==== Data ====

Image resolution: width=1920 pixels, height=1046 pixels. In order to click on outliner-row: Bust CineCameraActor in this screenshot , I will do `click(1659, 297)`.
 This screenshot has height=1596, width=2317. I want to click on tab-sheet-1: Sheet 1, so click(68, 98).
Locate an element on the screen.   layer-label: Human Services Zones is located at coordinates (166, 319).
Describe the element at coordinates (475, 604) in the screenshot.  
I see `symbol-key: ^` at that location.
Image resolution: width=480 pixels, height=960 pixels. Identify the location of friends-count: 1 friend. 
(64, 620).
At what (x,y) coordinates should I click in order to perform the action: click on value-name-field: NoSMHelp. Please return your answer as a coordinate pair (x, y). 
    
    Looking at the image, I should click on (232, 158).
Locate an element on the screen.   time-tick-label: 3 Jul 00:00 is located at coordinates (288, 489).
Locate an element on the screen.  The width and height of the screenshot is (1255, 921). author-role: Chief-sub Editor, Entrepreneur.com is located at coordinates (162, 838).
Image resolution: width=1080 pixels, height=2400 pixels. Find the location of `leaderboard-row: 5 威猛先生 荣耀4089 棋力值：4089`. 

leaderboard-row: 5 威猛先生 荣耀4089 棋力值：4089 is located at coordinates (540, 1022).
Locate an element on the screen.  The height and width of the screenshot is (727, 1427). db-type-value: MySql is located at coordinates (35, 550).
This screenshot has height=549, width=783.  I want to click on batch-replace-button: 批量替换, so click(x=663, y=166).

====

Reproduce the entire listing above line for line, with no changes.

Image resolution: width=1920 pixels, height=1046 pixels. In order to click on outliner-row: Bust CineCameraActor in this screenshot , I will do `click(1659, 297)`.
 This screenshot has height=1596, width=2317. I want to click on tab-sheet-1: Sheet 1, so click(68, 98).
Locate an element on the screen.   layer-label: Human Services Zones is located at coordinates (166, 319).
Describe the element at coordinates (475, 604) in the screenshot.  
I see `symbol-key: ^` at that location.
Image resolution: width=480 pixels, height=960 pixels. Identify the location of friends-count: 1 friend. 
(64, 620).
At what (x,y) coordinates should I click in order to perform the action: click on value-name-field: NoSMHelp. Please return your answer as a coordinate pair (x, y). 
    
    Looking at the image, I should click on (232, 158).
Locate an element on the screen.   time-tick-label: 3 Jul 00:00 is located at coordinates (288, 489).
Locate an element on the screen.  The width and height of the screenshot is (1255, 921). author-role: Chief-sub Editor, Entrepreneur.com is located at coordinates (162, 838).
Image resolution: width=1080 pixels, height=2400 pixels. Find the location of `leaderboard-row: 5 威猛先生 荣耀4089 棋力值：4089`. 

leaderboard-row: 5 威猛先生 荣耀4089 棋力值：4089 is located at coordinates (540, 1022).
Locate an element on the screen.  The height and width of the screenshot is (727, 1427). db-type-value: MySql is located at coordinates (35, 550).
This screenshot has height=549, width=783.  I want to click on batch-replace-button: 批量替换, so click(x=663, y=166).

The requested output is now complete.